**THE REQUEST**
Return, word for word, every line of the entries from the one holding "30. 6. 2026 (36, 648)" through the last line, both included.

**RECORDS SHOWN**
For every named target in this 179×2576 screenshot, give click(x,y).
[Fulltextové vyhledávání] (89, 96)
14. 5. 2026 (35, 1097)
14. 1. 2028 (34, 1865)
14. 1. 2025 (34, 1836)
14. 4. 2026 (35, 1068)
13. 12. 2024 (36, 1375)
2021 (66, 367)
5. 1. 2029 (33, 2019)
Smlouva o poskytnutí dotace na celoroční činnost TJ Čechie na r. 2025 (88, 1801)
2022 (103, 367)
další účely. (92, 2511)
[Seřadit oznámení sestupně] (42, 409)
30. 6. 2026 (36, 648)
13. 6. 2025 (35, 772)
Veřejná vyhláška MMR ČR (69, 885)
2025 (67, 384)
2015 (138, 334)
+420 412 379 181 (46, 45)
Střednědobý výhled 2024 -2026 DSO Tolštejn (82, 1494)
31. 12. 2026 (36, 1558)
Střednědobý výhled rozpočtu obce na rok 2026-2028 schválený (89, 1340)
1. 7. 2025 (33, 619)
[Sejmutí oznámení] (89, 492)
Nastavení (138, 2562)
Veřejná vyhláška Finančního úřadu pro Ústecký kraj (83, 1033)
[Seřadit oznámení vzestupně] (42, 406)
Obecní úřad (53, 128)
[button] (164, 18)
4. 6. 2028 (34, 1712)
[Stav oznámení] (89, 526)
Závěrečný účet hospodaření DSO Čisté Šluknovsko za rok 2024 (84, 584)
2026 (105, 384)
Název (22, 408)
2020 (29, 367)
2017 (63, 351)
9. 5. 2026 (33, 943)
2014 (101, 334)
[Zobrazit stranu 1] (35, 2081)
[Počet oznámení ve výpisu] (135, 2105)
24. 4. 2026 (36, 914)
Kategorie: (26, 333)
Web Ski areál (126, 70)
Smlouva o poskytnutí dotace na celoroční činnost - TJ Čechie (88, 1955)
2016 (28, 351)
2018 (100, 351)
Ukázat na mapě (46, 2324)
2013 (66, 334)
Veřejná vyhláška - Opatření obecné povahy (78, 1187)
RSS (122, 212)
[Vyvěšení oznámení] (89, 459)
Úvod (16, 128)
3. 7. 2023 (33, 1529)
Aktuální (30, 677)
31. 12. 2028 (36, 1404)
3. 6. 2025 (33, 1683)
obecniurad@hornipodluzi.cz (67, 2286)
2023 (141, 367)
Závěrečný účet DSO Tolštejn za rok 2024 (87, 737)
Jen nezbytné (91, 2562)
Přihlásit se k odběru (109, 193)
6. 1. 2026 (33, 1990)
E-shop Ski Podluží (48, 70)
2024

**ANSWER TO THE PROBLEM**
30. 6. 2026 (36, 648)
13. 6. 2025 (35, 772)
Veřejná vyhláška MMR ČR (69, 885)
2025 (67, 384)
2015 (138, 334)
+420 412 379 181 (46, 45)
Střednědobý výhled 2024 -2026 DSO Tolštejn (82, 1494)
31. 12. 2026 (36, 1558)
Střednědobý výhled rozpočtu obce na rok 2026-2028 schválený (89, 1340)
1. 7. 2025 (33, 619)
[Sejmutí oznámení] (89, 492)
Nastavení (138, 2562)
Veřejná vyhláška Finančního úřadu pro Ústecký kraj (83, 1033)
[Seřadit oznámení vzestupně] (42, 406)
Obecní úřad (53, 128)
[button] (164, 18)
4. 6. 2028 (34, 1712)
[Stav oznámení] (89, 526)
Závěrečný účet hospodaření DSO Čisté Šluknovsko za rok 2024 (84, 584)
2026 (105, 384)
Název (22, 408)
2020 (29, 367)
2017 (63, 351)
9. 5. 2026 (33, 943)
2014 (101, 334)
[Zobrazit stranu 1] (35, 2081)
[Počet oznámení ve výpisu] (135, 2105)
24. 4. 2026 (36, 914)
Kategorie: (26, 333)
Web Ski areál (126, 70)
Smlouva o poskytnutí dotace na celoroční činnost - TJ Čechie (88, 1955)
2016 (28, 351)
2018 (100, 351)
Ukázat na mapě (46, 2324)
2013 (66, 334)
Veřejná vyhláška - Opatření obecné povahy (78, 1187)
RSS (122, 212)
[Vyvěšení oznámení] (89, 459)
Úvod (16, 128)
3. 7. 2023 (33, 1529)
Aktuální (30, 677)
31. 12. 2028 (36, 1404)
3. 6. 2025 (33, 1683)
obecniurad@hornipodluzi.cz (67, 2286)
2023 (141, 367)
Závěrečný účet DSO Tolštejn za rok 2024 (87, 737)
Jen nezbytné (91, 2562)
Přihlásit se k odběru (109, 193)
6. 1. 2026 (33, 1990)
E-shop Ski Podluží (48, 70)
2024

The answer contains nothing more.